--- Start ---
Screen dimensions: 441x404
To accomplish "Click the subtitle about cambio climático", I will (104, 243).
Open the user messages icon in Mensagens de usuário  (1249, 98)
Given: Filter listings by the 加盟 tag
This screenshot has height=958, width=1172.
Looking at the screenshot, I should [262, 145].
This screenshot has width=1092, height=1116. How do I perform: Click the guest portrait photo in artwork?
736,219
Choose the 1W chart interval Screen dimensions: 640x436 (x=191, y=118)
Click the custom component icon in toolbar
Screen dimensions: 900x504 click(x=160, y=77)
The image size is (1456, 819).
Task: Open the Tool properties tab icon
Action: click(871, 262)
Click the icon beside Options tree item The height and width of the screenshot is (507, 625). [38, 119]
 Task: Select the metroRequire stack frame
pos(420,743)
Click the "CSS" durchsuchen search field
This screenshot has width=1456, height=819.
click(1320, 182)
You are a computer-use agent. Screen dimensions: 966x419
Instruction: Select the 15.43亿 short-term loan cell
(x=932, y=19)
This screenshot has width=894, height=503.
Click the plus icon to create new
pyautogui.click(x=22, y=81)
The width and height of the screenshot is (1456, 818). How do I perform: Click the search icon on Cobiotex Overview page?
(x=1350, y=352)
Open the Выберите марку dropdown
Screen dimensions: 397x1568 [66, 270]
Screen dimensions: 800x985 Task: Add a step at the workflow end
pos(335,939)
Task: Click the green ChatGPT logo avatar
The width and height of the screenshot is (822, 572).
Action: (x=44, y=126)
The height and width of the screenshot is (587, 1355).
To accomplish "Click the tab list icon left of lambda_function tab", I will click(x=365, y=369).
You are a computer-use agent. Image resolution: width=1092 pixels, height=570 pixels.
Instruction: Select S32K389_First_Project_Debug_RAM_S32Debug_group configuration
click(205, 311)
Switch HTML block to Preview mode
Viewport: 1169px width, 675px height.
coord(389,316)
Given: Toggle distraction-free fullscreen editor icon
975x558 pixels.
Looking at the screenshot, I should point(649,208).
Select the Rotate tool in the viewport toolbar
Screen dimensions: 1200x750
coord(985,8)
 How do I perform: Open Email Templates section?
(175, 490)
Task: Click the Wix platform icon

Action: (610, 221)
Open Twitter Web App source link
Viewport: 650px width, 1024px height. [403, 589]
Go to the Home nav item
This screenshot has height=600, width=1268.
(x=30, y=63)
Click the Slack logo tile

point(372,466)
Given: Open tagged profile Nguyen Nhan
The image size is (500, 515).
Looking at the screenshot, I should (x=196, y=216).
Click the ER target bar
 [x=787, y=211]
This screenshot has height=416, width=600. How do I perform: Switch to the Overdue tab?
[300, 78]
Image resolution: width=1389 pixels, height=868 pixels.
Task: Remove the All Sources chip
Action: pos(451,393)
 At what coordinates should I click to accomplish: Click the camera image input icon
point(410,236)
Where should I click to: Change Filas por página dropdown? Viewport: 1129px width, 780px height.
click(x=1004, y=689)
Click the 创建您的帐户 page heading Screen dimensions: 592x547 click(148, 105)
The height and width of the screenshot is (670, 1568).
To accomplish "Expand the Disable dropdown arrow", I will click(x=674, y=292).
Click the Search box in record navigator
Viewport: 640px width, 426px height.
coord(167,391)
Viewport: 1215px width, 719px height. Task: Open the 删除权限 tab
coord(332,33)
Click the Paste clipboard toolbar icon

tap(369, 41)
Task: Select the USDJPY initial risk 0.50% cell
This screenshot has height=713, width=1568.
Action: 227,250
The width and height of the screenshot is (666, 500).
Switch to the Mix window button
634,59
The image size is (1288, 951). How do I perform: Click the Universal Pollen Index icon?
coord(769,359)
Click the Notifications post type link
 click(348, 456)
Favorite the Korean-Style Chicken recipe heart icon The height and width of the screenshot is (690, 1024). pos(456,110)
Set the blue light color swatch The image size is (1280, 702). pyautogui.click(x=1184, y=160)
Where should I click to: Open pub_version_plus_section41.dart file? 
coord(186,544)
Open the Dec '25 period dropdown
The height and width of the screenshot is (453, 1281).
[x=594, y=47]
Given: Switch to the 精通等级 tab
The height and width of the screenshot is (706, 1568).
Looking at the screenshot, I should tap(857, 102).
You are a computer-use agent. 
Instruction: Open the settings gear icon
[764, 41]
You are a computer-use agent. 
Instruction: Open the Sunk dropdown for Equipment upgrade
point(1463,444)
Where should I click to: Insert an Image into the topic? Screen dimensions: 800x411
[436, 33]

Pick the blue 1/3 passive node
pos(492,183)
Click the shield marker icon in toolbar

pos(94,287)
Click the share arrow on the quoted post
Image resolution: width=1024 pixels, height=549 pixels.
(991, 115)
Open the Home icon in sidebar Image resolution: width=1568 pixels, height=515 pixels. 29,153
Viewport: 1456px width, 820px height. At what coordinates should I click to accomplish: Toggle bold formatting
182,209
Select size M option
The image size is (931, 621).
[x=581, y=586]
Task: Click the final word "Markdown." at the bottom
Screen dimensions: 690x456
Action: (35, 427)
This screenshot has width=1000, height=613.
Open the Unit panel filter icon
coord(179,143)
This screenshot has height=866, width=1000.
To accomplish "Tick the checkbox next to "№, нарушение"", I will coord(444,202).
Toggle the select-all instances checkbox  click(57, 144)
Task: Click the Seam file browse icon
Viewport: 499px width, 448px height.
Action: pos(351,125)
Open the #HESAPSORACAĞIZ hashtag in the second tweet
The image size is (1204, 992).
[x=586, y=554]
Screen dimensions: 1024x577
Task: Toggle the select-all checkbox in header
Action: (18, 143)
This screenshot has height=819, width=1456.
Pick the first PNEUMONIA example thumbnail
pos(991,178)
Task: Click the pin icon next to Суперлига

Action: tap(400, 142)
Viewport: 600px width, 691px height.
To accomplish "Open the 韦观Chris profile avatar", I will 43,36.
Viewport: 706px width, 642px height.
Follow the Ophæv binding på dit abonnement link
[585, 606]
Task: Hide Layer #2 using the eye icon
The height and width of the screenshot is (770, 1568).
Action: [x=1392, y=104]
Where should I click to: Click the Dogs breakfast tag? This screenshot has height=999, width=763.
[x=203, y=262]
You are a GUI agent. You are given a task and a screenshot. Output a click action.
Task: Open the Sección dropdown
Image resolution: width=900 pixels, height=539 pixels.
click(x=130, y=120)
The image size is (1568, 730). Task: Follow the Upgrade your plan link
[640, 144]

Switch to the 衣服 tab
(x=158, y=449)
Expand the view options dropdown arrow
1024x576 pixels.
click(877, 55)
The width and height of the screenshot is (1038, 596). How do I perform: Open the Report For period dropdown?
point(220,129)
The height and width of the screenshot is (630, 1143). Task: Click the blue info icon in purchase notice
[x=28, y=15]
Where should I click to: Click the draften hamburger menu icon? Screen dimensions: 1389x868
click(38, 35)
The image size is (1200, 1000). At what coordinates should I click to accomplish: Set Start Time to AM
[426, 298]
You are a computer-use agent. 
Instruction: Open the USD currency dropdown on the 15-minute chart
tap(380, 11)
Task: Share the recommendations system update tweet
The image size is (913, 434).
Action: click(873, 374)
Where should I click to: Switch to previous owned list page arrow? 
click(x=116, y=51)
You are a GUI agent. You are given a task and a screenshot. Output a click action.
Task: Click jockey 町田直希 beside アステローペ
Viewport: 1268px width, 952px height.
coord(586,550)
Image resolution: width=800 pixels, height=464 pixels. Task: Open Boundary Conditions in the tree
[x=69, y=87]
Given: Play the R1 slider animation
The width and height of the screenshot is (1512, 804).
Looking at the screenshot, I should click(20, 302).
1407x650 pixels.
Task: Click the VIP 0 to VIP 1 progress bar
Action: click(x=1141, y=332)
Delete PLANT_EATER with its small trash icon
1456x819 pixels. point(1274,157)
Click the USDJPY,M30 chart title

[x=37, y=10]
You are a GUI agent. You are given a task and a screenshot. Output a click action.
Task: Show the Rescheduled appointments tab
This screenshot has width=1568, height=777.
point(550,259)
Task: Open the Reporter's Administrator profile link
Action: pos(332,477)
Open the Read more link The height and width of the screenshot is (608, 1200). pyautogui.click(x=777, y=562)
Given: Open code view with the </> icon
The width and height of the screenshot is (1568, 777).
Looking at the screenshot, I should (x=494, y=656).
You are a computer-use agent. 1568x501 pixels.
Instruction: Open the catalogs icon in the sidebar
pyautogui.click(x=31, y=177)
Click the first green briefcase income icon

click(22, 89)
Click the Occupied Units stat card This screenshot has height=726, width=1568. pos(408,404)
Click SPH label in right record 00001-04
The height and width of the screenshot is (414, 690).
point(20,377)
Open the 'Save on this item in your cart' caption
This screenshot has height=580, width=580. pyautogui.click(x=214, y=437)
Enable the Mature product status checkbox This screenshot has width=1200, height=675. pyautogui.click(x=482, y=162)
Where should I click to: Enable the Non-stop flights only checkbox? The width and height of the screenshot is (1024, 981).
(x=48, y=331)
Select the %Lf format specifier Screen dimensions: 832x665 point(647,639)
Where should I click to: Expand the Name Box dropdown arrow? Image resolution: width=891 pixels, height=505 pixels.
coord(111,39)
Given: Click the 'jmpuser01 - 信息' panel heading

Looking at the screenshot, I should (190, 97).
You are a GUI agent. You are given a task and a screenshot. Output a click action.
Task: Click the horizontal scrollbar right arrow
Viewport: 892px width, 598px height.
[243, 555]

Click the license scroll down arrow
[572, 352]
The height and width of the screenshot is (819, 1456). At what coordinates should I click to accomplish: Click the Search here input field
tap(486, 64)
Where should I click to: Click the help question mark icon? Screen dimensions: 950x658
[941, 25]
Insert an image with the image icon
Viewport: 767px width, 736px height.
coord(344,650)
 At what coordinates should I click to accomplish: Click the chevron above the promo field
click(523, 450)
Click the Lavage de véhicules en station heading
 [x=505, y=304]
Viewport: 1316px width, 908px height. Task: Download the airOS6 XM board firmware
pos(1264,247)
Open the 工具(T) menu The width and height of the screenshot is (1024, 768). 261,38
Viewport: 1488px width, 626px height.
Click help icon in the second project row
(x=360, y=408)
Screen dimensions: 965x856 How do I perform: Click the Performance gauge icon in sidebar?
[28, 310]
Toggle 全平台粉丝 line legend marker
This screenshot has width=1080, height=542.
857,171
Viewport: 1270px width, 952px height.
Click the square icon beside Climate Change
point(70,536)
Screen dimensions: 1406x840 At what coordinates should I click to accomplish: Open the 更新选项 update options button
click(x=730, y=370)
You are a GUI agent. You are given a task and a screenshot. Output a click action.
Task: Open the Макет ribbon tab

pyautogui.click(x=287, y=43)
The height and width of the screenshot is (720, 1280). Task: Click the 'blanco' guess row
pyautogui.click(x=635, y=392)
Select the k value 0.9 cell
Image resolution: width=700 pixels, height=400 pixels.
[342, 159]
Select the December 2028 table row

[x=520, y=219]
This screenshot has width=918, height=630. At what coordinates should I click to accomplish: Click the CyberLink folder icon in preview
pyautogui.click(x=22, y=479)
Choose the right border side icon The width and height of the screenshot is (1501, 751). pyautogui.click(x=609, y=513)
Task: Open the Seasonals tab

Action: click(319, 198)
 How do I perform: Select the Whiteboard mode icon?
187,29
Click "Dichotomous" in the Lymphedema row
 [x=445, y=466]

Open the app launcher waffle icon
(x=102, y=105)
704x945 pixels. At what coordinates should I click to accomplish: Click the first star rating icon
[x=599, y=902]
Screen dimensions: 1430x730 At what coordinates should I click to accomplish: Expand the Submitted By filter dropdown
--- End ---
[THE TASK]:
Copy the records from the line that contains "The width and height of the screenshot is (1038, 596)." through the line that contains "Action: click(873, 374)", changing "hamburger" to "three-line" and leaving everything else as it is.

[SOLUTION TO THIS EXERCISE]:
The width and height of the screenshot is (1038, 596). How do I perform: Open the Report For period dropdown?
point(220,129)
The height and width of the screenshot is (630, 1143). Task: Click the blue info icon in purchase notice
[x=28, y=15]
Where should I click to: Click the draften three-line menu icon? Screen dimensions: 1389x868
click(38, 35)
The image size is (1200, 1000). At what coordinates should I click to accomplish: Set Start Time to AM
[426, 298]
You are a computer-use agent. 
Instruction: Open the USD currency dropdown on the 15-minute chart
tap(380, 11)
Task: Share the recommendations system update tweet
The image size is (913, 434).
Action: click(873, 374)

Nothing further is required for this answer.